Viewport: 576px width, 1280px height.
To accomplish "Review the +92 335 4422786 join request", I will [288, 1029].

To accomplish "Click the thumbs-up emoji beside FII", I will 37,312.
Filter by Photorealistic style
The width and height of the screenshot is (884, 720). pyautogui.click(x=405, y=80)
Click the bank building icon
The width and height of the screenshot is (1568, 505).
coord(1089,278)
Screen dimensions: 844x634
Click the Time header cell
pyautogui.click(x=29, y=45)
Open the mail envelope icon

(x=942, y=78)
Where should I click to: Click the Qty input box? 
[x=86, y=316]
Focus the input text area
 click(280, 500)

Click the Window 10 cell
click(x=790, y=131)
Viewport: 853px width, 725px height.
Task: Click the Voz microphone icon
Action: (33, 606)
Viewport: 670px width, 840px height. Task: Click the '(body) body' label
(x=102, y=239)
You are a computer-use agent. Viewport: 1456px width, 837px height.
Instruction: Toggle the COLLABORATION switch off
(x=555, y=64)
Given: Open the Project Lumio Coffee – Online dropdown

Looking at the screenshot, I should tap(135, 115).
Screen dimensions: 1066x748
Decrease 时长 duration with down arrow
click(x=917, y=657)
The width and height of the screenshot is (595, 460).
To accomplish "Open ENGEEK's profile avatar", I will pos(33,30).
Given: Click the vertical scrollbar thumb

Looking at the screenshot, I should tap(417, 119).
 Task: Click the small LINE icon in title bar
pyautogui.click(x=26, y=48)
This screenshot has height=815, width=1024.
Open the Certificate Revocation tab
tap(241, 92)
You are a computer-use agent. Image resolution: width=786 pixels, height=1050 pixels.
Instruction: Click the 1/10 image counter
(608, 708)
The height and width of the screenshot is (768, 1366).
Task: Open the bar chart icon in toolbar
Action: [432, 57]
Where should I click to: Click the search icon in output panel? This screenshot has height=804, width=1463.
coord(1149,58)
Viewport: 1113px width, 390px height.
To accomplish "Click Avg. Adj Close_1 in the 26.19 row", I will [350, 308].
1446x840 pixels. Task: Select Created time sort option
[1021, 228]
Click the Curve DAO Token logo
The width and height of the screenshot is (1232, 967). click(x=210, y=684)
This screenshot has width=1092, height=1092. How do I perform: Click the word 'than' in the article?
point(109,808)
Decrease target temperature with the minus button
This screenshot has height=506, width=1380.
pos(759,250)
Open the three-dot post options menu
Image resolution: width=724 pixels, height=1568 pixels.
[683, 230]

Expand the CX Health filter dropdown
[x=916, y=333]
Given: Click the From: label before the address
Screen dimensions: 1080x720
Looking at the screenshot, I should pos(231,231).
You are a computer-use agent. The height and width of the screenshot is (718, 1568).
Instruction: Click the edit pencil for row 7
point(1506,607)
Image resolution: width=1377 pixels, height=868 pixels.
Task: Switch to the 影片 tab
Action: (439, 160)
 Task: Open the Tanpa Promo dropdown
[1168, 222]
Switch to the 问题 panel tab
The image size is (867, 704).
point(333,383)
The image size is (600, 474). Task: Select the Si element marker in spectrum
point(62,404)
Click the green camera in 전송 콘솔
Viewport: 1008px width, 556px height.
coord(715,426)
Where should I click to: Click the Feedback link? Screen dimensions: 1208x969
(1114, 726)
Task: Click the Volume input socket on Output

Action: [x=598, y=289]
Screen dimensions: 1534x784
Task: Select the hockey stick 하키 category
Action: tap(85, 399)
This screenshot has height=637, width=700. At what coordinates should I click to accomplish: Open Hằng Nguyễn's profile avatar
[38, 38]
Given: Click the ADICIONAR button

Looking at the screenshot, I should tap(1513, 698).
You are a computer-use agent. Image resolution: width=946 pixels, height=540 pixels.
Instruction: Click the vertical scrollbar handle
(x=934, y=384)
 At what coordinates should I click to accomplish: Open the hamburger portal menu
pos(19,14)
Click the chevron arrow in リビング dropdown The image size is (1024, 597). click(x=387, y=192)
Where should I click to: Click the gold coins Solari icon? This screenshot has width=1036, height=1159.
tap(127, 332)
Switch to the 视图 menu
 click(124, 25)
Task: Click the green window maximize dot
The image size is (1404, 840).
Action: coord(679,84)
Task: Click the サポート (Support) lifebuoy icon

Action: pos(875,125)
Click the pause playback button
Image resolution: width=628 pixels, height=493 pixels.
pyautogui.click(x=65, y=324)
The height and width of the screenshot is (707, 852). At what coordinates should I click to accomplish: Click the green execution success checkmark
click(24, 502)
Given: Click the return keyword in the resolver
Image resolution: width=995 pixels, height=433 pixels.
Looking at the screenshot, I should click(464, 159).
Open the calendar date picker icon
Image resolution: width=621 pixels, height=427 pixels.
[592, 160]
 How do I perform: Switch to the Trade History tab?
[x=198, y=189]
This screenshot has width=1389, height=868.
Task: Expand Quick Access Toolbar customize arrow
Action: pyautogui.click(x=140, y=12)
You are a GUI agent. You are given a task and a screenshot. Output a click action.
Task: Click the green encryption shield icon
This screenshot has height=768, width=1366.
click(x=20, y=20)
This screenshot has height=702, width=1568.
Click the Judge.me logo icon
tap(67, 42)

:::

__WORK TO COMPLETE__
Read the data above. Pull out each line in which the string "will" appears.

__EXPECTED ANSWER__
To accomplish "Review the +92 335 4422786 join request", I will [288, 1029].
To accomplish "Click the thumbs-up emoji beside FII", I will 37,312.
To accomplish "Open ENGEEK's profile avatar", I will pos(33,30).
To accomplish "Click Avg. Adj Close_1 in the 26.19 row", I will [350, 308].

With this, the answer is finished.